Rethinking the Way We Study Talmud
The majority of male Yeshiva University undergraduate students spend the first portion of their day studying Talmud. The Mazer School of Talmudic Studies (MYP) and the Irving I. Stone Beit Midrash Program (SBMP) combined account for over sixty-seven percent of the student body, and many students enrolled in the Isaac Breuer College of Hebraic Studies (IBC) and the James Striar School (JSS) are involved with some form of daily Talmud study. These students, for the most part, learn Talmud in the same shiur-based style that they were taught in high school and in yeshiva in Israel.
The creation of an academic Talmudic Studies requirement, however, could complement the morning programs in pursuit of my understanding of our university’s goal, to promote a secular understanding of topics as well as a religious one. While almost all shiurim in MYP and SBMP employ classical methods of discourse to Talmud study, be they pilpul or brisker, few ask many of the questions that would be covered in a corresponding academic Talmudic Studies course. This gap in the education of a typical male Yeshiva University undergraduate student is staggering; a student who spends three years exclusively in the MYP program can spend upwards of 2,500 hours learning nothing about the fundamental questions that should plague us when we approach the Talmud.

◆ STATED TASK 1
Edit the part of the Talmud study text that opens with the words containing "The creation of" and closes with "approach the Talmud.", putting "scholarly" in place of "academic".
The text and the listing come from separate sources.

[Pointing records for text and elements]
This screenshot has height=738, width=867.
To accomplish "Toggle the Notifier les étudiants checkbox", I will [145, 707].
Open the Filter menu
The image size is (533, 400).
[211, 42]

◆ STATED TASK 2
Duplicate every line of the listing above with no changes.

◆ ANSWER 1
The creation of an scholarly Talmudic Studies requirement, however, could complement the morning programs in pursuit of my understanding of our university’s goal, to promote a secular understanding of topics as well as a religious one. While almost all shiurim in MYP and SBMP employ classical methods of discourse to Talmud study, be they pilpul or brisker, few ask many of the questions that would be covered in a corresponding scholarly Talmudic Studies course. This gap in the education of a typical male Yeshiva University undergraduate student is staggering; a student who spends three years exclusively in the MYP program can spend upwards of 2,500 hours learning nothing about the fundamental questions that should plague us when we approach the Talmud.

◆ ANSWER 2
This screenshot has height=738, width=867.
To accomplish "Toggle the Notifier les étudiants checkbox", I will [145, 707].
Open the Filter menu
The image size is (533, 400).
[211, 42]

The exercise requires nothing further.